# Seriously Considering A Porta-bote



## Castle Rock Outbackers (Jan 18, 2004)

Took the whole clan to the Denver RV / Boat show today. After finding the Outbacks, drooling, then dropping off Rocky Mountain Rally fliers, we went boat shopping. We were looking for the canoes, but none were to be found.

What we did run into is Porta-bote.. They make folding boats out or polypropylene. They appear to be just what we are looking for.
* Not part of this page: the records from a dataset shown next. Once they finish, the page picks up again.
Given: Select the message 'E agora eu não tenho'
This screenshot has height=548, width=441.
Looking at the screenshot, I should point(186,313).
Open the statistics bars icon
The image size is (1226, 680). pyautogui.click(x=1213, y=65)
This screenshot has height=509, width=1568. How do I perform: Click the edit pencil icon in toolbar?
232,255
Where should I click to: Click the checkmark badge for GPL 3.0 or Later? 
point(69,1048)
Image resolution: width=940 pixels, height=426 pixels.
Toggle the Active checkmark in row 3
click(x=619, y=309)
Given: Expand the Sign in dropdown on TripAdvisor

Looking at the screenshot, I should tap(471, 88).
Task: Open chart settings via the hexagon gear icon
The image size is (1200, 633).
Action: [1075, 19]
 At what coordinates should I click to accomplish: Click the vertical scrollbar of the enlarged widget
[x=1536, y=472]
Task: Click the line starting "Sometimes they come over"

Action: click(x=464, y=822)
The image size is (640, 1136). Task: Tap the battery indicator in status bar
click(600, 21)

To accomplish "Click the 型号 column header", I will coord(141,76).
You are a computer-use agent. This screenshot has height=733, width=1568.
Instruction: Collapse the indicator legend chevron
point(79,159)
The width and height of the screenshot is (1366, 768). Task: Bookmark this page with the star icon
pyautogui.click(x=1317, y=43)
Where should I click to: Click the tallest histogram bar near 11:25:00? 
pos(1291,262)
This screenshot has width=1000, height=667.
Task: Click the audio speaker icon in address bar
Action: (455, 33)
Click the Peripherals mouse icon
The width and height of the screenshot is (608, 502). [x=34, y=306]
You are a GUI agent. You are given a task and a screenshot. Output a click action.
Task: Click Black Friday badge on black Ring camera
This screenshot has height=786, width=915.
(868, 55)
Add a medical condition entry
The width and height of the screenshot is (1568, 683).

1. Easy to haul (they fold up like a surfboard).
2. Lightweight (the 12' model is 69 pounds).
3. 5 person capacity (yes, the 12' model)
4. Warranty (10 years, and the company says they have never had a claim)
5. Three bench seats (yes)

The show price of $1499 includes free shipping, free wheels, and free oars. While we were listening and asking questions, an elderly couple walked up and said, "these are great boats...blah blah blah, and we are selling ours." I stepped away and visited with the couple and they are selling because their kids have moved away and they don't go boating anymore. Here is what he is selling:

2002 12' Porta-bote
He says he used it 5 times in 4 years.
Includes 6 HP electric outboard with new battery
Includes cover for travel, three benches, oars

He is asking $900. The warranty does not transfer to the second owner. We are going to see it tomorrow, but if you all don't talk me out of it and it appears to have been used 5 times, it will be a tough deal to pass up. True, no warranty, but the salesman told us the company has not had a warranty claim on 50,000+ boats sold. He also showed me a Newsweek / Business Week article where the company claimed the same thing. Seems highly unlikely, though.

The Porta-bote website is very lame, but the information and boat specifications are convincing.

Anyone own a Porta-bote or had the opportunity to take a ride in one?

Thanks, Randy


----------



## stapless (Feb 20, 2005)

very interesting concept. never seen anything like it before. for that price, I would definately be interested as well. seems like you found a deal that would be hard to pass up. I will also be interested to hear what any owners of one of these might have to say.

scott


----------



## Karma (Nov 13, 2005)

The Porta-Botes selling on E-Bay are going for a bit more than the deal your considering. I've been monitoring sales hoping to find one in my area, but so far no luck. These things are pretty indistructable so I wouldn't worry too much about repairs. Even the ten year old "botes" seem to sell pretty good.
Cheers,
lawrence


----------



## Oregon_Camper (Sep 13, 2004)

I say GO FOR IT. Looks like a great solution for people with trailers. If I didn't already have my canoe, I would probably get one of these.


----------



## campmg (Dec 24, 2005)

Pretty amazing. Just make sure it's porta-bote and not porta-sub.


----------



## 7heaven (Jun 4, 2005)

Randy, That sounds like a great deal. If you do get one, let us know your experience. We were looking at the same kind of thing.


----------



## HootBob (Apr 26, 2004)

Go for it Randy
Sounds like a pretty good price









Don


----------



## McBeth (Feb 19, 2005)

I have a port-a-bote !

I have owned one for @ 5 years, I really like it and have no complaints. One thing you might check is to see if it has plastic seats. The original boats had plywood seats that were very heavy. They switched to molded plastic seats about a year after I bought mine. I upgraded to the plastic seat and do not regret it.

You might do a search, I know there have been other discussions in this forum.

I have the 12 ft model and have primarily used it on inland lakes in Michigan. I have a 6 hp Johnson that really moves the boat around well with my Wife, daughter and I.

The boat is very stable a couple of years ago I went out by myself and tried to tip it over by turning as sharp as I could at full speed. Full speed with the 6 hp Johnson @ 12 or 13 mph give or take a little.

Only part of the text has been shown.